Task prompt ->
Only those lines from the one with "Open the investing chart tab icon" through the last line of the material belong in the answer, each repeated exactly.
|---|
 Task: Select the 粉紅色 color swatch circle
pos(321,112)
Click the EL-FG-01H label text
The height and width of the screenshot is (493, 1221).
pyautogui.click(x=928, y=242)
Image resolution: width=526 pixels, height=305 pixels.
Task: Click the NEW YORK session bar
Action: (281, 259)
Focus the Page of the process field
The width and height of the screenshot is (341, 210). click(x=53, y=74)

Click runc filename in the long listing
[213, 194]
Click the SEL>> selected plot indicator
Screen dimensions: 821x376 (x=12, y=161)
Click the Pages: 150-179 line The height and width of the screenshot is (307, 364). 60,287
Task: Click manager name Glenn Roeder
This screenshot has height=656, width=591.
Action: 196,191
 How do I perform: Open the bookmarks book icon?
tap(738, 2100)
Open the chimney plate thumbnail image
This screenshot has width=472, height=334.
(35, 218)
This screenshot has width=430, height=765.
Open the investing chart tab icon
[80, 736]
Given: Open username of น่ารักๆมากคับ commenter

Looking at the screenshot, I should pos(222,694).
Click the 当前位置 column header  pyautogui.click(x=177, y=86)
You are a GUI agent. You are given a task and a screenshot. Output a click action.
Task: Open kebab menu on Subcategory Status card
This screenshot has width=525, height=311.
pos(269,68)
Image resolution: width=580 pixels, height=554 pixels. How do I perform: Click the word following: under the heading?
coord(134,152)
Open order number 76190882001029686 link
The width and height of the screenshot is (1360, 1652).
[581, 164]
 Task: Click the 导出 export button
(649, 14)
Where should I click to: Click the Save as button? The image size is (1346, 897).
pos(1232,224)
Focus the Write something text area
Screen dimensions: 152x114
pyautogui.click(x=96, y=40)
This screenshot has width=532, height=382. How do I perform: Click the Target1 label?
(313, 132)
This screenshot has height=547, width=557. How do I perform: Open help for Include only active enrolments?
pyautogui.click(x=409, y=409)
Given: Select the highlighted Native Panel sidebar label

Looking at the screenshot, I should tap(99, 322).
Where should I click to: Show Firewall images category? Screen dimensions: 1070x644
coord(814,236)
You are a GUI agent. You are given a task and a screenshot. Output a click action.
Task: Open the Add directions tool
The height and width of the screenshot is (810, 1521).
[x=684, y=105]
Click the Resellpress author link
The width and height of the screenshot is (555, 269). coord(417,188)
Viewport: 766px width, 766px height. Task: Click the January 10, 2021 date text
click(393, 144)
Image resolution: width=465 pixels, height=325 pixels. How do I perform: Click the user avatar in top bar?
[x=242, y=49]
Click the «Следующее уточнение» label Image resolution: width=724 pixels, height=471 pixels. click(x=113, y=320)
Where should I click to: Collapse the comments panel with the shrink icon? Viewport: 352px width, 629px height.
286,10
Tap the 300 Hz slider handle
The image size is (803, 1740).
|---|
Response below ->
Open the investing chart tab icon
[80, 736]
Given: Open username of น่ารักๆมากคับ commenter

Looking at the screenshot, I should pos(222,694).
Click the 当前位置 column header  pyautogui.click(x=177, y=86)
You are a GUI agent. You are given a task and a screenshot. Output a click action.
Task: Open kebab menu on Subcategory Status card
This screenshot has width=525, height=311.
pos(269,68)
Image resolution: width=580 pixels, height=554 pixels. How do I perform: Click the word following: under the heading?
coord(134,152)
Open order number 76190882001029686 link
The width and height of the screenshot is (1360, 1652).
[581, 164]
 Task: Click the 导出 export button
(649, 14)
Where should I click to: Click the Save as button? The image size is (1346, 897).
pos(1232,224)
Focus the Write something text area
Screen dimensions: 152x114
pyautogui.click(x=96, y=40)
This screenshot has width=532, height=382. How do I perform: Click the Target1 label?
(313, 132)
This screenshot has height=547, width=557. How do I perform: Open help for Include only active enrolments?
pyautogui.click(x=409, y=409)
Given: Select the highlighted Native Panel sidebar label

Looking at the screenshot, I should tap(99, 322).
Where should I click to: Show Firewall images category? Screen dimensions: 1070x644
coord(814,236)
You are a GUI agent. You are given a task and a screenshot. Output a click action.
Task: Open the Add directions tool
The height and width of the screenshot is (810, 1521).
[x=684, y=105]
Click the Resellpress author link
The width and height of the screenshot is (555, 269). coord(417,188)
Viewport: 766px width, 766px height. Task: Click the January 10, 2021 date text
click(393, 144)
Image resolution: width=465 pixels, height=325 pixels. How do I perform: Click the user avatar in top bar?
[x=242, y=49]
Click the «Следующее уточнение» label Image resolution: width=724 pixels, height=471 pixels. click(x=113, y=320)
Where should I click to: Collapse the comments panel with the shrink icon? Viewport: 352px width, 629px height.
286,10
Tap the 300 Hz slider handle
The image size is (803, 1740).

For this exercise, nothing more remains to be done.